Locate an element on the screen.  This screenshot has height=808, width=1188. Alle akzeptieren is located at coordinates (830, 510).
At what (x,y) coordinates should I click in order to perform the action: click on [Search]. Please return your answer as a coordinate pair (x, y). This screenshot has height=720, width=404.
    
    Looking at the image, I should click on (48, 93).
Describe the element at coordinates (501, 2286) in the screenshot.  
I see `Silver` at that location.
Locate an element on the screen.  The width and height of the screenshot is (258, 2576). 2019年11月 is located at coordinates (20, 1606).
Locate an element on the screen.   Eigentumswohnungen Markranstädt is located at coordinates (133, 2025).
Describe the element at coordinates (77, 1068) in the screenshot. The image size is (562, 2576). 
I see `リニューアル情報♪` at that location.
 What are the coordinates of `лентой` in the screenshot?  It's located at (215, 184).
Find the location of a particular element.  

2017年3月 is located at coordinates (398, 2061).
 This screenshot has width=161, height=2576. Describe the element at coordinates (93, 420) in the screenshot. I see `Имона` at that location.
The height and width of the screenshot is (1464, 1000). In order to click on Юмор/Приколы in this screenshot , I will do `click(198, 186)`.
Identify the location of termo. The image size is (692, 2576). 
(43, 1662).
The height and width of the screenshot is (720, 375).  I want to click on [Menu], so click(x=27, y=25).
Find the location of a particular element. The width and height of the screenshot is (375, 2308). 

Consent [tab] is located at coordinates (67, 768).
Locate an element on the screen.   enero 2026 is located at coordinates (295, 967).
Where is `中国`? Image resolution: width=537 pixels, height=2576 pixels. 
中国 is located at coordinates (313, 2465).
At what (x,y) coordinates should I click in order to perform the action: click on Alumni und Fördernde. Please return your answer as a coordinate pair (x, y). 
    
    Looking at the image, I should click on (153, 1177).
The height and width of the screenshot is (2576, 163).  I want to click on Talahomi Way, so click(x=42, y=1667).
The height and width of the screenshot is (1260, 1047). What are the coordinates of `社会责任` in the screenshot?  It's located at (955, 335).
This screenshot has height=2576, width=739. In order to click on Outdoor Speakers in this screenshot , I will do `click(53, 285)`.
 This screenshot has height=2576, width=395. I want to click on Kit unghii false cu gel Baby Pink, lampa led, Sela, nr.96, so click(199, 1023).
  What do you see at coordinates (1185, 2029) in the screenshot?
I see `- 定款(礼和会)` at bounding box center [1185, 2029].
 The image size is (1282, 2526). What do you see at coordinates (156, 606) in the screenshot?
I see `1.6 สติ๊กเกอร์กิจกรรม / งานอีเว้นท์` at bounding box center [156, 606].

▶ STATED EXERCISE
Recast every line of the items above as a Markdown table with the columns Row and Line, giving each non-blank line its own numbered row and skipping blank lines.

▶ RIGHT ANSWER
| Row | Line |
|---|---|
| 1 | Locate an element on the screen.  This screenshot has height=808, width=1188. Alle akzeptieren is located at coordinates (830, 510). |
| 2 | At what (x,y) coordinates should I click in order to perform the action: click on [Search]. Please return your answer as a coordinate pair (x, y). This screenshot has height=720, width=404. |
| 3 |     Looking at the image, I should click on (48, 93). |
| 4 | Describe the element at coordinates (501, 2286) in the screenshot.   |
| 5 | I see `Silver` at that location. |
| 6 | Locate an element on the screen.  The width and height of the screenshot is (258, 2576). 2019年11月 is located at coordinates (20, 1606). |
| 7 | Locate an element on the screen.   Eigentumswohnungen Markranstädt is located at coordinates (133, 2025). |
| 8 | Describe the element at coordinates (77, 1068) in the screenshot. The image size is (562, 2576).  |
| 9 | I see `リニューアル情報♪` at that location. |
| 10 |  What are the coordinates of `лентой` in the screenshot?  It's located at (215, 184). |
| 11 | Find the location of a particular element.   |
| 12 | 2017年3月 is located at coordinates (398, 2061). |
| 13 |  This screenshot has width=161, height=2576. Describe the element at coordinates (93, 420) in the screenshot. I see `Имона` at that location. |
| 14 | The height and width of the screenshot is (1464, 1000). In order to click on Юмор/Приколы in this screenshot , I will do `click(198, 186)`. |
| 15 | Identify the location of termo. The image size is (692, 2576).  |
| 16 | (43, 1662). |
| 17 | The height and width of the screenshot is (720, 375).  I want to click on [Menu], so click(x=27, y=25). |
| 18 | Find the location of a particular element. The width and height of the screenshot is (375, 2308).  |
| 19 | Consent [tab] is located at coordinates (67, 768). |
| 20 | Locate an element on the screen.   enero 2026 is located at coordinates (295, 967). |
| 21 | Where is `中国`? Image resolution: width=537 pixels, height=2576 pixels.  |
| 22 | 中国 is located at coordinates (313, 2465). |
| 23 | At what (x,y) coordinates should I click in order to perform the action: click on Alumni und Fördernde. Please return your answer as a coordinate pair (x, y).  |
| 24 |     Looking at the image, I should click on (153, 1177). |
| 25 | The height and width of the screenshot is (2576, 163).  I want to click on Talahomi Way, so click(x=42, y=1667). |
| 26 | The height and width of the screenshot is (1260, 1047). What are the coordinates of `社会责任` in the screenshot?  It's located at (955, 335). |
| 27 | This screenshot has height=2576, width=739. In order to click on Outdoor Speakers in this screenshot , I will do `click(53, 285)`. |
| 28 |  This screenshot has height=2576, width=395. I want to click on Kit unghii false cu gel Baby Pink, lampa led, Sela, nr.96, so click(199, 1023). |
| 29 |   What do you see at coordinates (1185, 2029) in the screenshot? |
| 30 | I see `- 定款(礼和会)` at bounding box center [1185, 2029]. |
| 31 |  The image size is (1282, 2526). What do you see at coordinates (156, 606) in the screenshot? |
| 32 | I see `1.6 สติ๊กเกอร์กิจกรรม / งานอีเว้นท์` at bounding box center [156, 606]. |